Arlay Galindo said she knew something was wrong even before the horrific accident that nearly robbed her 3-year-old son of his life and left him paralyzed from the neck down.
Her brother had picked up her son, Zakk, that February morning in 2012 to deliver him to her mother, so she could go to work.
But Galindo, 28, of Moreno, Calif., was unsettled that day.
"You know how a mother's instinct is," she told ABCNews.com. "The day was not right –- something bad. I had a feeling."
Her son, Zakkary Smith, was strapped into his booster seat behind his uncle when a car driven by an elderly man ran a red light and slammed into their vehicle in the middle of an intersection sending it into a ditch.
"The guy was doing more than 50 miles an hour and the force was so hard on his skull," said Galindo.
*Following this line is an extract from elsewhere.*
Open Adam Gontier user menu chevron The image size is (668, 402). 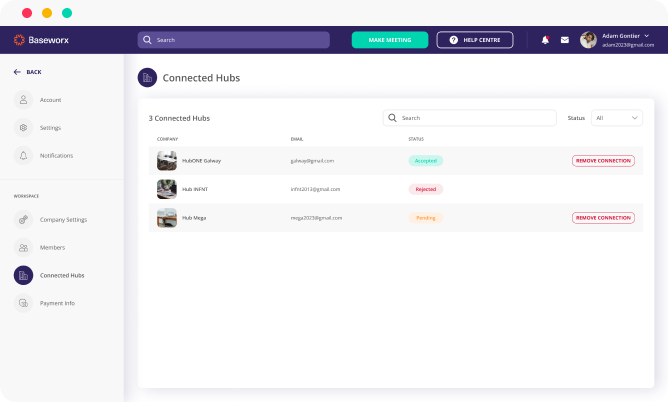pos(647,35)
Zakk spent months in the hospital and Galindo, who is divorced, quit her job as a pharmacy technician to look after him. He receives disability income to pay for medical care, but now a wheelchair van they have used to transport Zakk to school and medical appointments has broken down, Galindo said.
So Galindo has entered a contest sponsored by the National Mobility Equipment Dealers Association to win a new wheelchair-accessible vehicle. At least four winners will get customized vans.
Zakk is a bright, curious boy whose greatest wish is to visit Griffith Observatory in Hollywood.
"This kid, at the age of 3, knew his planets, knew what order they went in, what size they were," his mom told Babble, which first reported the story.
Without a wheelchair van, that won't happen, said Galindo, who is relying on the help of others to get her son to his kindergarten classes.